It is well known in the prior art that a magnetic material will stabilize with a plurality of equally sized magnetic domains, half magnetized in one direction and the other half magnetized in an opposite direction, since this produces a minimum energy state in the absence of externally applied fields. The size of each domain is referred to as equilibrium energy domain size which is generally measured in microns. The equilibrium energy domain size is established by several energy factors including anisotropy energy, magnetostatic energy and domain wall energy. A more complete explanation of the phenomenon may be found in an article by C. Kittel, entitled The Theory of The Structure of Ferromamagnetic Domains in films & Small Particles which appeared in Physics Review, Vol. 79, 1946, page 965.
The concept of utilizing magnetic domains and polarized light to create a magneto-optic iron-garnet display has been taught in an article by B. Hill and K. P. Schmidt entitled "Fast Switchable Magneto-Optic Memory-Display Components" which appeared in the Philips Journal of Research, Vol. 33, Nos. 5/6, 1978, page 211.
The display device taught in the Philips' article describes how the occurance of domains in a magneto-optic iron-garnet wafer is temperature dependent. That is, at a certain temperature the sublattice magnetizations cancel each other with the result that the net magnetization of the film vanishes. At this temperature point it is not possible to change the domains since there is no net magnetization to act on.
Yet another article by J. P. Krumme, P. Hansen, and K. Witter entitled "Thermomagnetic Switching of Ferrimagnetic Garnet Films At Their Compensation Temperature" which appeared in the Journal of Applied Physics, Vol. 47, No. 8, August 1976, page 3681 describes the creation of domains within a group of materials which is temperature dependent.

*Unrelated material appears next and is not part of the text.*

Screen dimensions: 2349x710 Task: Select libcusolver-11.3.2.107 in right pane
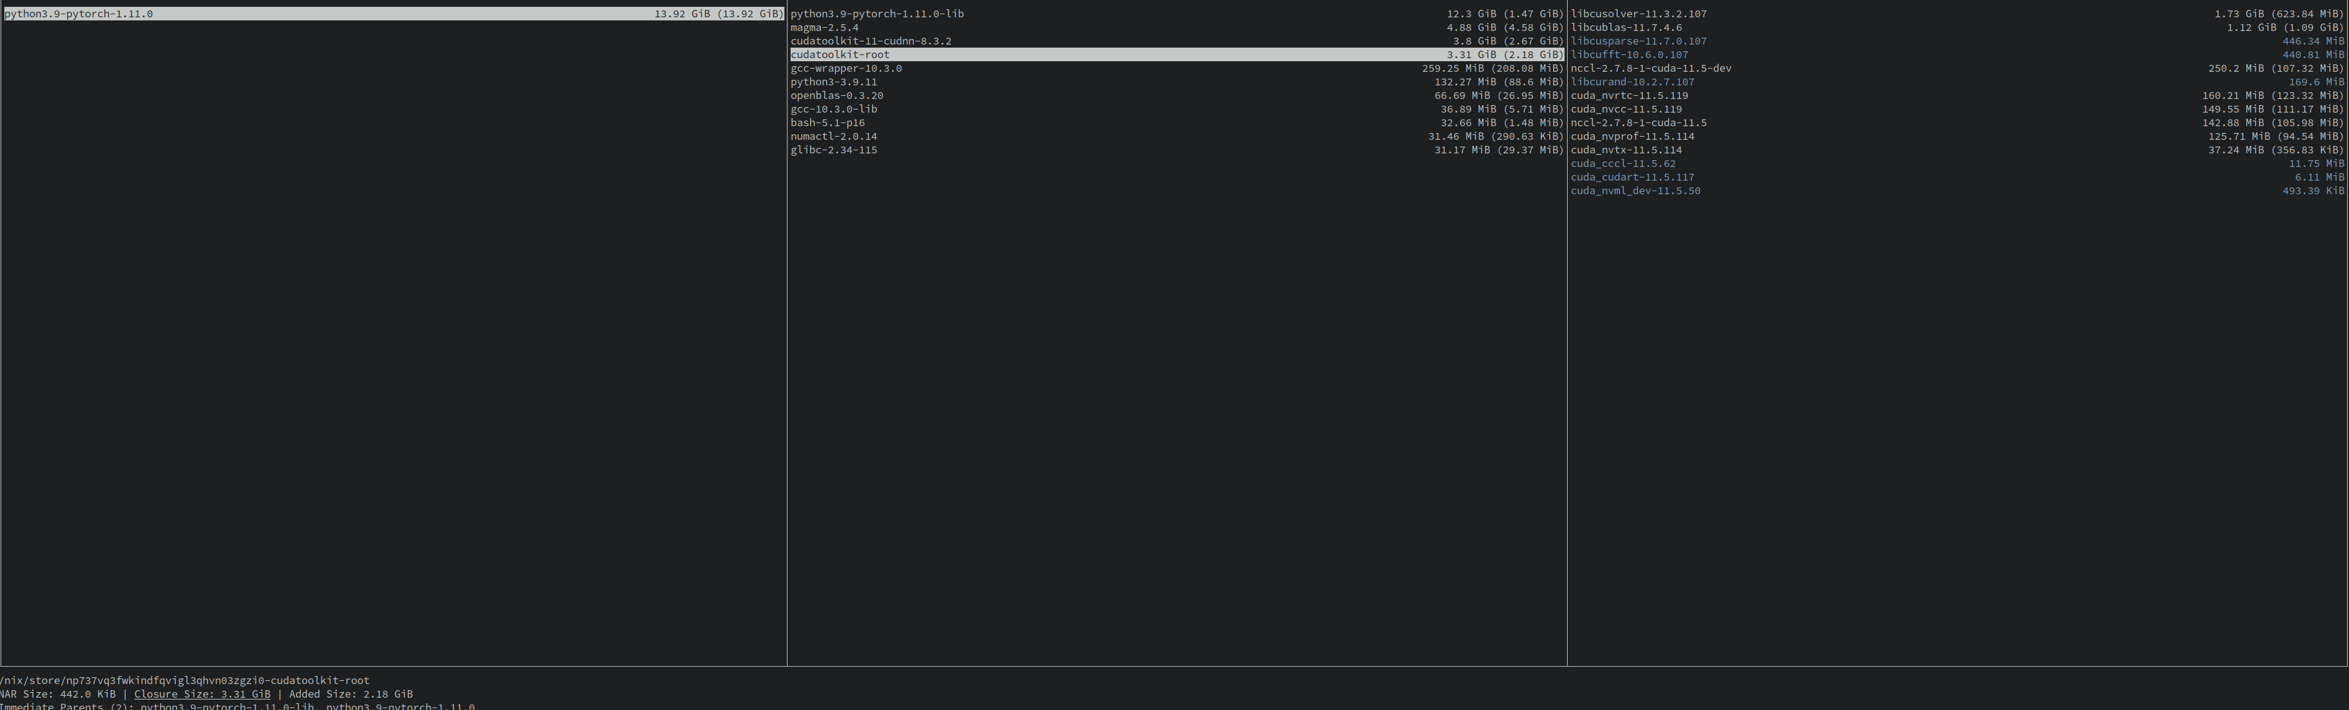tap(1638, 14)
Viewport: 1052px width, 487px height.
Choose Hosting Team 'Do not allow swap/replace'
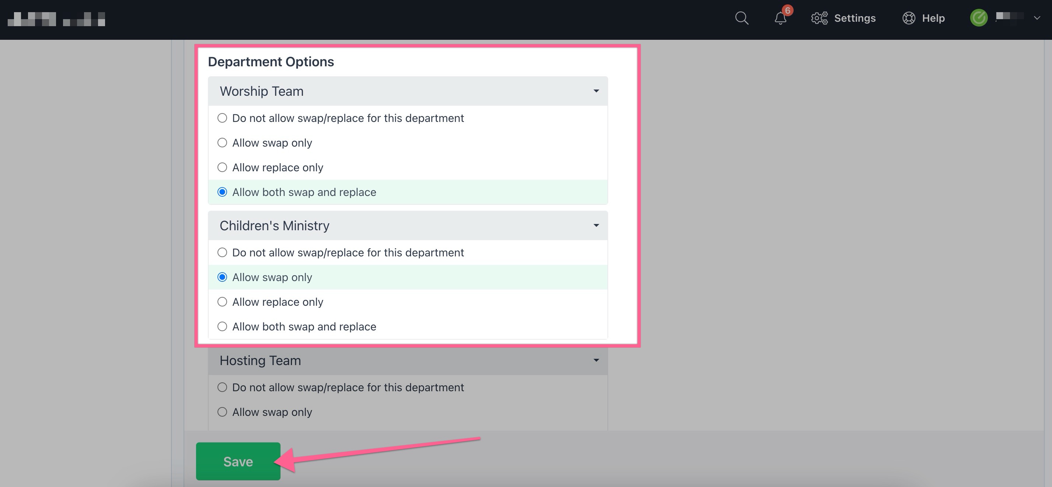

While the creation of domains within many materials has been discussed in the literature, few materials have been discussed which lend themselves to the creation of large area single domains. In many devices, such as a display device, it is desirable to obtain a large area capable of supporting a single domain within that area which may be switched from one direction of magnetization to another but which remains stable in either direction. This bistability is essential. The material must be uniaxial. i.e., magnetizable only along a single easy axis. Further, the material should not require a biasing magnetic field to retain bistability nor should the stability be temperature dependent.